Le fait de ne réglementer que le port du titre et non pas d’instaurer des accès à la profession nous semblait aussi moins susceptible d’entraîner des confrontations avec les autres acteurs présents dans notre secteur (artistes, artisans, …) ; malheureusement, il n’en fut rien.
Dans la pratique, la loi-cadre prévoit de mettre en place une Commission Administrative composée de deux Chambres (une francophone et une néerlandophone) comprenant chacune un président juriste et quatre assesseurs (deux fonctionnaires et deux délégués du secteur professionnel) et d’établir des règles de déontologie ainsi qu’une Commission d’Appel.
Pour le reste, il suffit pour avoir droit au port du titre professionnel d’être détenteur du diplôme correspondant (à définir par le requérant) et de s’inscrire sur la liste de la Commission Administrative. Dans le cas où il n’y a pas de correspondance directe entre le diplôme et la profession, un stage professionnel peut également être prévu. Dans certains cas, une expérience professionnelle dont les modalités sont reprises dans la réglementation peut être exigée en plus du diplôme de base.

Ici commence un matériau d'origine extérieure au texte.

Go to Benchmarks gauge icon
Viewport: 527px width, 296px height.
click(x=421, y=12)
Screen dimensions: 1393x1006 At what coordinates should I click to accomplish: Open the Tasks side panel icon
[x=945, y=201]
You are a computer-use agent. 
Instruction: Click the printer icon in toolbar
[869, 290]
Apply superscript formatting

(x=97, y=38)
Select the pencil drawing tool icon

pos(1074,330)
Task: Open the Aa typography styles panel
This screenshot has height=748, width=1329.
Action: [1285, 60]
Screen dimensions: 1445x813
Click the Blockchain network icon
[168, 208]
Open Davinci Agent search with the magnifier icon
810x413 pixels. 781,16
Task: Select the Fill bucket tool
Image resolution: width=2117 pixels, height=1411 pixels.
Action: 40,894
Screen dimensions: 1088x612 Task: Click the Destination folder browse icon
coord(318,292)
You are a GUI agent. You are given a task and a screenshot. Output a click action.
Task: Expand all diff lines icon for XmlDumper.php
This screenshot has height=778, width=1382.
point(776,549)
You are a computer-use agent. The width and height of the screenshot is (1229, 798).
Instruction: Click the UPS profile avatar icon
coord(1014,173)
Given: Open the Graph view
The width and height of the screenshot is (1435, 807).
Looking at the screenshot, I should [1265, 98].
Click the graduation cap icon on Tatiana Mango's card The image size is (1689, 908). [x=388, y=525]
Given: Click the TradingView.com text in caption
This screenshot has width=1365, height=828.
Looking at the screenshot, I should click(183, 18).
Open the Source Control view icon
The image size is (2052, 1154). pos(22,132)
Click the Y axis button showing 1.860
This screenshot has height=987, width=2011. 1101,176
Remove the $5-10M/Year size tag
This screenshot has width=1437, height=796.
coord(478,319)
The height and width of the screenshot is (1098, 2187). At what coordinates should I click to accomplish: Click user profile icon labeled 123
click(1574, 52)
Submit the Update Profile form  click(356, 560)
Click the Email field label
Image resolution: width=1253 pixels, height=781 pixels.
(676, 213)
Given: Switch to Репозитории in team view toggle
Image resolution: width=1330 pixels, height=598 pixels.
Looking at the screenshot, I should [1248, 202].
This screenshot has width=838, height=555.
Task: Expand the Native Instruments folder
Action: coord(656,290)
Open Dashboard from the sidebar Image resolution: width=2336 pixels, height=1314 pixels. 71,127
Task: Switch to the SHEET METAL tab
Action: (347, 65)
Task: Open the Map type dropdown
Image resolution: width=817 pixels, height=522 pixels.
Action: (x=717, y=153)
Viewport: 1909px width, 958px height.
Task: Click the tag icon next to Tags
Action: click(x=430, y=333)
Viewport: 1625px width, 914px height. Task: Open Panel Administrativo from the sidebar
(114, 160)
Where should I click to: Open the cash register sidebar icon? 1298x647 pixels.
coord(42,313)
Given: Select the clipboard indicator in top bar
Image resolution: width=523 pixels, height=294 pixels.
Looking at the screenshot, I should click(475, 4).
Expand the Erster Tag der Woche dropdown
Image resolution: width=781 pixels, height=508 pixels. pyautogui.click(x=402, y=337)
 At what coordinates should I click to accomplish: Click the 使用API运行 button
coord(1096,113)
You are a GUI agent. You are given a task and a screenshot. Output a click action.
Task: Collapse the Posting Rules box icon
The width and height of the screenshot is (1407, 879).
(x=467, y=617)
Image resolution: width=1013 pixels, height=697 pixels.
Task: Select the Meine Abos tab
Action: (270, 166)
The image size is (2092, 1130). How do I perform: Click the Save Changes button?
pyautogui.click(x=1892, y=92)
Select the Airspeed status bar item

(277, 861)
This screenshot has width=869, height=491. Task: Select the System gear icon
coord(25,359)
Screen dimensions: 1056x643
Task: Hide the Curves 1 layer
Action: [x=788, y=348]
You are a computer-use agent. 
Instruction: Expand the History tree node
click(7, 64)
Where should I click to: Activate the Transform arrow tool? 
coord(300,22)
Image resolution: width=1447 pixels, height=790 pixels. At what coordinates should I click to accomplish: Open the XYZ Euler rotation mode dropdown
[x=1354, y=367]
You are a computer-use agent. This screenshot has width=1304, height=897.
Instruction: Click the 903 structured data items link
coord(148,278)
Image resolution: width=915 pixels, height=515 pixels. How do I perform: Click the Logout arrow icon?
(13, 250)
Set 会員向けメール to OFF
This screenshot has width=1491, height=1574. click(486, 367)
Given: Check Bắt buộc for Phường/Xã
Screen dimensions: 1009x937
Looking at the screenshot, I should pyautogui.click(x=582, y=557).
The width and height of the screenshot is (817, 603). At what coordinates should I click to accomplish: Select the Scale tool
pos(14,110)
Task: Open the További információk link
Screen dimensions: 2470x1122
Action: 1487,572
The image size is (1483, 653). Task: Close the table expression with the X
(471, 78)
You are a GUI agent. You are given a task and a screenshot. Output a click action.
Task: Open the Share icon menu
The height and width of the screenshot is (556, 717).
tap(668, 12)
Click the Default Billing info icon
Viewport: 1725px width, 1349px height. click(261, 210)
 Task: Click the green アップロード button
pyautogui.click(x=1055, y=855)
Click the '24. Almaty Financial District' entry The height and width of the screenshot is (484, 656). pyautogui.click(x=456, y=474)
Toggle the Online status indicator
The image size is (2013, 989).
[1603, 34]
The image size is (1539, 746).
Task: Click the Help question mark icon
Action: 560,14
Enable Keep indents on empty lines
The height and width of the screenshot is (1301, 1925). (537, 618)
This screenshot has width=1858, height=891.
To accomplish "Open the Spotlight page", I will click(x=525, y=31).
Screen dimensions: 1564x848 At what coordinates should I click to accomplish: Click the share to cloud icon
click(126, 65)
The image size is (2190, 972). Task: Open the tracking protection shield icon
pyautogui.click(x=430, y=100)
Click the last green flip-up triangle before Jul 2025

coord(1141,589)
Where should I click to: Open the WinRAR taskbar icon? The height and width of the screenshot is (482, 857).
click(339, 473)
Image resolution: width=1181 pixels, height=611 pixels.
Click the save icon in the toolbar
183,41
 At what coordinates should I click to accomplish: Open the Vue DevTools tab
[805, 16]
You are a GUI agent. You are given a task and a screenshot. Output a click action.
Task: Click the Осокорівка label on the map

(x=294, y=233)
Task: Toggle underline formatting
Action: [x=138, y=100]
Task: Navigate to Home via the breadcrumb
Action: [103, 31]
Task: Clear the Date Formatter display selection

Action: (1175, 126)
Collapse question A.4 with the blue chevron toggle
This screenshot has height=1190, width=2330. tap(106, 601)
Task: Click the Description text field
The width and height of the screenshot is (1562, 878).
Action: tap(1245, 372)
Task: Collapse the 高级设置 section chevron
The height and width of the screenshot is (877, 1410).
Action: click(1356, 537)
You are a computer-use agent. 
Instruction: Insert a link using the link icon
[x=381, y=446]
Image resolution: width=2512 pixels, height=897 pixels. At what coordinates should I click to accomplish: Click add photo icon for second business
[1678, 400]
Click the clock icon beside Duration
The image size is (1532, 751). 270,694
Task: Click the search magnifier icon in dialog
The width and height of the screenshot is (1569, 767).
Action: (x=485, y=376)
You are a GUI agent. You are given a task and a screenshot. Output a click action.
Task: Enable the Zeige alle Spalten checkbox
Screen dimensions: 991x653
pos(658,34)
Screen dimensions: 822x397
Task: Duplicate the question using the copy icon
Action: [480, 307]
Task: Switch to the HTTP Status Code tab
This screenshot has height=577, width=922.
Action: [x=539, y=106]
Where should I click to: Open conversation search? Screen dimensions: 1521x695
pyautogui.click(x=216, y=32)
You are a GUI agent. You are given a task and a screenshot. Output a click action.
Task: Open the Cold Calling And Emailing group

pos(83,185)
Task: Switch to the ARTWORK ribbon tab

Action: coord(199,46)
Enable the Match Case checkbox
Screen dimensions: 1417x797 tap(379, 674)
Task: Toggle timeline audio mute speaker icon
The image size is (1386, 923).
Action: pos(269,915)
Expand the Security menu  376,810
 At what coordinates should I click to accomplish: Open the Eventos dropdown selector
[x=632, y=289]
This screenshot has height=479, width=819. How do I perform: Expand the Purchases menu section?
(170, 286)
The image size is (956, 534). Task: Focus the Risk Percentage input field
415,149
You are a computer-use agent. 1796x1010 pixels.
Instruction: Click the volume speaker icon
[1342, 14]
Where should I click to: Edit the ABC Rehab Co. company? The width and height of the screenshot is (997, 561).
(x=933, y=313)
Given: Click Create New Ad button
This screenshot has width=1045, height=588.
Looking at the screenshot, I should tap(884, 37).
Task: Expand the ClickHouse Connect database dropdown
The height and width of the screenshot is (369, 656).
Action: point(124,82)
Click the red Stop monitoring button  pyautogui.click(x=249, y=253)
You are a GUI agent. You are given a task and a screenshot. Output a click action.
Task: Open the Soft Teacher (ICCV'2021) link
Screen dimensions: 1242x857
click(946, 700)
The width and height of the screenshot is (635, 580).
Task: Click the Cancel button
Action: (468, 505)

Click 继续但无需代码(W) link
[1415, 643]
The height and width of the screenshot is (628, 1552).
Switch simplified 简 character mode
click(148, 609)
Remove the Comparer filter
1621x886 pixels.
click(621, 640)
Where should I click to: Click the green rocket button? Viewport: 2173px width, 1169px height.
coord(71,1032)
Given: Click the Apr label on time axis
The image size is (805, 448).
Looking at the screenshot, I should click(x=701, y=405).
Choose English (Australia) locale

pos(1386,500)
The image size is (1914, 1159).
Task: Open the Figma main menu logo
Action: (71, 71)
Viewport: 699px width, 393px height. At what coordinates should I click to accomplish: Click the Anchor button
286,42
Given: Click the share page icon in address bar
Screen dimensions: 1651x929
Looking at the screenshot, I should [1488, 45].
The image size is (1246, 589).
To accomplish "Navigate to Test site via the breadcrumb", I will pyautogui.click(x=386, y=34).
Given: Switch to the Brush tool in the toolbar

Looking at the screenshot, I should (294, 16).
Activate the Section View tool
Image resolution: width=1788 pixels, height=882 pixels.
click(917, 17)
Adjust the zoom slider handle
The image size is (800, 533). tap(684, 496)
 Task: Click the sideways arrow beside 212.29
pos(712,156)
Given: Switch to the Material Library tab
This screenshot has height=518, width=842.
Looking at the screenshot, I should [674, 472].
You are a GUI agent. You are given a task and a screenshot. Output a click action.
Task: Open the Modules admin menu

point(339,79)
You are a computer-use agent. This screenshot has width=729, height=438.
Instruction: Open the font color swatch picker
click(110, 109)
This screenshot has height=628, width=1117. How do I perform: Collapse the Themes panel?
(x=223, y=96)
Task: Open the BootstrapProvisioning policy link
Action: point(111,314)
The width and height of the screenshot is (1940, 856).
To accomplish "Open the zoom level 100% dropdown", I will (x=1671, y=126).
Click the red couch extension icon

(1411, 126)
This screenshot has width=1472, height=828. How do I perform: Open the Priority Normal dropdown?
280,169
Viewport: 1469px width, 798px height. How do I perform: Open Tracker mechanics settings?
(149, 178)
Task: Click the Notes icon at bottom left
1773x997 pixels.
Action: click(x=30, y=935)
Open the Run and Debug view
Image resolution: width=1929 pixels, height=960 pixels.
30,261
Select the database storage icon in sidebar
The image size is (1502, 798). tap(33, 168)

Concrètement, la requête en protection du titre professionnel peut être introduite par toute fédération professionnelle reconnue, moyennant le parrainage d’au moins une fédération interprofessionnelle représentative des professions libérales et autres professions intellectuelles et elle doit faire l’objet d’un avis (favorable) du Conseil Supérieur des Indépendants et des PME, ainsi que du Conseil de la Consommation.
Les embûches.
Pour notre association, membre fondateur de E.C.C.O. et comme elle défenderesse des principes d’une haute formation qui seule peut garantir la compétence professionnelle de base, il a toujours été inconcevable de requérir un niveau de formation inférieur au niveau du Master, à l’exception éventuelle de spécialités non disponibles à ce niveau d’enseignement.
Or, le point crucial de toute requête de ce type est évidemment de recueillir un large consensus au sein de la société civile. Il est en effet illusoire d’escompter que les responsables politiques choisiront de se mettre à dos une partie non négligeable de leur électorat potentiel en octroyant, à certains seulement, ce qui passe encore trop souvent pour des privilèges d’exclusivité mais qui est en fait le seul moyen de garantir la qualité des prestataires de service et d’éviter les formes les plus marquantes de concurrence déloyale dans un secteur d’activité. En ce qui nous concerne, il va sans dire que notre seul but a toujours été de mieux protéger le Patrimoine Culturel des dommages irréversibles causés encore si souvent par des intervenants sous-qualifiés.
Les buts les plus louables qui soient ne sont cependant pas toujours suffisants pour mettre tout le monde d’accord et il nous est vite apparu qu’obtenir un large consensus avec les autres acteurs gravitant dans l’univers de la conservation-restauration serait quasiment impossible, et ce y compris souvent par manque d’interlocuteurs représentatifs des autres composantes de la profession.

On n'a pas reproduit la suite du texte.